けれど、後宮の雰囲気を知るという意味では有意義な時間だった。
「これに懲りたら、今後は部屋で大人しく――」
「次は、淑妃様のところへ行ってきます」
「…………は?」
性懲りもないことを言うらんかに、孫雁は呆れたような反応を返した。
「淑妃は警戒心が強い。美しい宦官の姿で籠絡することはできないぞ」
「同じ手は使いませんよ。何かいい案はありませんか? 私なら、どんな役もできますよ」
文机に頬杖を着いて、彼の顔を見上げる。彼は煩わしそうにしつつも、按摩師がいいだろうと提案した。按摩師は、身体を指圧して刺激を与え、筋肉の懲りを解す仕事だ。
事前に孫雁からもらった資料によると、淑妃麗明は、武芸を嗜むような豪胆な妃だった。
彼女は気さくでざっくばらんな性格だが、自分のことはあまり話したがらないらしいので、樹蘭の話を聞き出すのは容易ではないだろう。
そして、万年腰痛に悩まされている。
「私から彼女に、『腕利きの按摩師がいる』とでも言って紹介すれば、簡単に接触できるだろう」
「え、いいんですか?」
「ああ。樹蘭のために動いてくれているんだ。このくらいの協力はする。思いのほか、お前は役に立つ駒になりそうだからな」
「駒……」
いちいち偉そうなのが腹立たしい。
按摩師のふりをして麗明に近づくことが決まったところで、らんかは小さく挙手した。
「あのぅ。私、按摩師の勉強とかしたことないんですけど」
「何とかしておけ」
「何ともなりませんけど」
「…………」
すると孫雁は、面倒くさそうに眉をしかめ、筆をことんと置いた。
「書でも講師でも、必要なものは用意してやる。用が済んだならさっさと出て行け。それともなんだ。――私に構ってほしいのか?」
「暇なので」
「私は忙しい」
見て分からないのか、と目で圧をかけてくる彼。そんな彼を、らんかはじっと見つめる。
「……なんだ?」
「いや……仕事でずっと下を向いてたら身体が凝ったりしないのかなって」
「まぁ、あちこち凝っているな」
「それじゃあ、手を出してください」
「手……?」
孫雁は疑いつつも、言われるがままに片手をこちらに差し出した。
その手に触れる寸前で、らんかはぴたりと手の動きを止めた。そういえば以前、髪についた糸埃を取ろうとして、勝手に触れるなと苦言を呈されたのだった。
「練習台になってほしいので、触れても? さっき、必要なものは用意するとおっしゃいましたよね」
彼は少しのためらいのあと、触れることを承諾した。
そっと両手で彼の手を包み込み、両方の親指の腹を使って彼の手のひらを揉みほぐしていく。
「どうですか? 意外と上手いでしょう?」
「ああ、悪くはない」
「小さいとき、よく父の手や肩を揉んでいたんです。

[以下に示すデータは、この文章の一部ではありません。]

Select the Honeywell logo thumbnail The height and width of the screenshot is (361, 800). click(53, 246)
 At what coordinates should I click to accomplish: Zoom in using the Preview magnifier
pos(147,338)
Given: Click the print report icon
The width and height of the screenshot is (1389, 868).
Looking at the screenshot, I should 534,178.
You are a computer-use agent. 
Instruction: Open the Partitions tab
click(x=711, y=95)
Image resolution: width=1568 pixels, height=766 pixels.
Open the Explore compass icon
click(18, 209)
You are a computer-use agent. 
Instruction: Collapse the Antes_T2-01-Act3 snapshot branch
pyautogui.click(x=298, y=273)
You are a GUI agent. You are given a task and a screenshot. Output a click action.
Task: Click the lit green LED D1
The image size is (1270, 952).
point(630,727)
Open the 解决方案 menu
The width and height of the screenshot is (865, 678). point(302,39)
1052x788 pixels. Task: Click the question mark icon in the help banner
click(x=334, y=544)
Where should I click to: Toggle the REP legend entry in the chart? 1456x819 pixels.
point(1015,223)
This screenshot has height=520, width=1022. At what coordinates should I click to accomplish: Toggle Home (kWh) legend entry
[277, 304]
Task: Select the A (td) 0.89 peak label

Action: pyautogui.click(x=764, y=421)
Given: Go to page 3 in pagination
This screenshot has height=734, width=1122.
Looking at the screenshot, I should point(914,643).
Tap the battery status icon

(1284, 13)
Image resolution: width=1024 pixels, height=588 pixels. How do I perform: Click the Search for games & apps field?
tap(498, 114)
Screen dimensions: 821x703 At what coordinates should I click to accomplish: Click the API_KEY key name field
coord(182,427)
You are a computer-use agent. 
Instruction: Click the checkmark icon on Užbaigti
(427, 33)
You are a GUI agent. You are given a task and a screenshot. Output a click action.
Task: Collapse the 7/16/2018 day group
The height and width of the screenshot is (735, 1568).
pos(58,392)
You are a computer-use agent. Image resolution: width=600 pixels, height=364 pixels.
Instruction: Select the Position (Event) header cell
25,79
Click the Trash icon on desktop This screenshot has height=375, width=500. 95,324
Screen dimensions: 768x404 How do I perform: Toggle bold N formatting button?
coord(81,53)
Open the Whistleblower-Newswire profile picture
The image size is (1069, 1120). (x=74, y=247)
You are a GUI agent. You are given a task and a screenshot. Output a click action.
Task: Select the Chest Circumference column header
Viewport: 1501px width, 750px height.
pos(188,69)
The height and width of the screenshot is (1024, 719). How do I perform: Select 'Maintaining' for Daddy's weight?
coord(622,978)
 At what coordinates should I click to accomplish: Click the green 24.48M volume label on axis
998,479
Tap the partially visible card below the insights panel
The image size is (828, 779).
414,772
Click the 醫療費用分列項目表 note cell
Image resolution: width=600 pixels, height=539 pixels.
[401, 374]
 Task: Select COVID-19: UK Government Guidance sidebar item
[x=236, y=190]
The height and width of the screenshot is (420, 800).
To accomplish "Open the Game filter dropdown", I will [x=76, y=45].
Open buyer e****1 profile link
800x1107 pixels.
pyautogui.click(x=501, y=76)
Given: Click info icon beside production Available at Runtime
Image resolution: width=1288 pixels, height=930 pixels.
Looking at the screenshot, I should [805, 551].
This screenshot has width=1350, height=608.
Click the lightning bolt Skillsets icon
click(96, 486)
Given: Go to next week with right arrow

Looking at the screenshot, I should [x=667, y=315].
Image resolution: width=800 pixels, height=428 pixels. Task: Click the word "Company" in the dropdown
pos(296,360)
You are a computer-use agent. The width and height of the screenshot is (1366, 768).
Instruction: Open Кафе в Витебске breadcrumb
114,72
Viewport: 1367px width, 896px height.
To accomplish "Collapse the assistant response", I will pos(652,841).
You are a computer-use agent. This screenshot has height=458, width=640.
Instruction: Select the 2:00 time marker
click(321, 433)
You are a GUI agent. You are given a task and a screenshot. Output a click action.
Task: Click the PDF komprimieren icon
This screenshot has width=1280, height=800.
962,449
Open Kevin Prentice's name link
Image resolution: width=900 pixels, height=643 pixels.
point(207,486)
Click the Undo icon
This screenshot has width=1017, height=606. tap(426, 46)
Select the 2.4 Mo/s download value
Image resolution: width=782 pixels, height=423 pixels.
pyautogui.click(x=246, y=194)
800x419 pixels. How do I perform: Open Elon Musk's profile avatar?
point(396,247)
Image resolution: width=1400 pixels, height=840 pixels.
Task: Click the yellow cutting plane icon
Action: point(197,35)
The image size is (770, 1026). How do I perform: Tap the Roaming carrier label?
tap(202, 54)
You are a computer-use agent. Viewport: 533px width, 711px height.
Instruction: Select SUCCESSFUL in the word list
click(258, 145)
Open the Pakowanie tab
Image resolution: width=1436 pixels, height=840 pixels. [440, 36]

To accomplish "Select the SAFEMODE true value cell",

らんかは揉みほぐしの天才だ……って褒められたんですよ?」
「単純な奴め。煽てられて、いいように使われていたんだな」
「その言い方やめてください」
憎らしさ据え置きの孫雁。彼は意地悪なことを言ってらんかをからかうことがある。けれどこういう小競り合いも、案外嫌ではなく、むしろ心地がいい。
孫雁の手はらんかよりふた周りも大きくて、長い指は節ばっている。男性の手だった。
「父は優しい人でした。数年前に他界しましたけど」
「……慕っていたのだな」
「はい」
「ずっと……とても後悔しているんです。私は父に、何もしてあげられなかったから」
誰にも打ち明けたことがなかった父の喪失について、なぜか彼に打ち明ける。
伏し目がちな表情に憂いが乗ったのを、孫雁は見逃さなかった。
「少なくともお前の愛情は届いていたはずだ。人を失ったときの自己嫌悪や後悔は、誰しも経験する。そしてそれは、時間が解決してくれるものだ。お前の父はきっと、お前が嘆き悲しむより、毎日を幸福に生きることを望んでいるのではないか?」
彼の言葉が、らんかの胸に染みる。憎らしいことばかり言うくせに、どうしてこういうときの声は優しいのだろう。触れる手は温かくて、父の死で凍っていた心の深いところが溶かされていくよう。
「ありがとう。――あなたにも、同じ言葉を贈りたいです」
それは、樹蘭を喪ってまもない彼に。
ふいに、らんかの脳裏に、先ほど書物の間から落ちてきた髪飾りが思い浮かんだ。
「……あの髪飾りは、樹蘭様に贈るためのものですか?」
上級妃には、それぞれを象徴する宝石がある。樹蘭は紅玉だった。
孫雁は少し間を開けてから答える。
「贈ってすぐに壊され、突き返されたんだ」
彼が樹蘭に、あの髪飾りを送ったのは、彼女が後宮に入ってすぐのことだった。彼女は受け取って早々、こんなものはいらないと打ち捨てた。
そして、片割れだけが孫雁の手に残った。
「捨てることもできず、あの場所にしまっていた。お前が見つけるまで忘れていたがな」
そう言って苦笑する彼は、傷ついているように見えた。
うっとりしてしまうほど、綺麗な髪飾りだった。孫雁が樹蘭を想って選んだのだろう。髪飾りを捨てられたときの彼の気持ちを考えると、胸が痛くなる。
(樹蘭様は皇帝陛下が心底お嫌いだったのね。陛下はそんなに……悪い人じゃないと思うけどな)
不本意だが、孫雁に少しずつ心を許している自分がいる。父の死を打ち明けたのは彼が初めてだった。
こんなに綺麗な髪飾りをもらえたなら、らんかは喜んで毎日着けていただろう。
たとえ気に入ってなくとも、くれた相手の気持ちを踏みにじることはしない。そんな風に心の中で思った。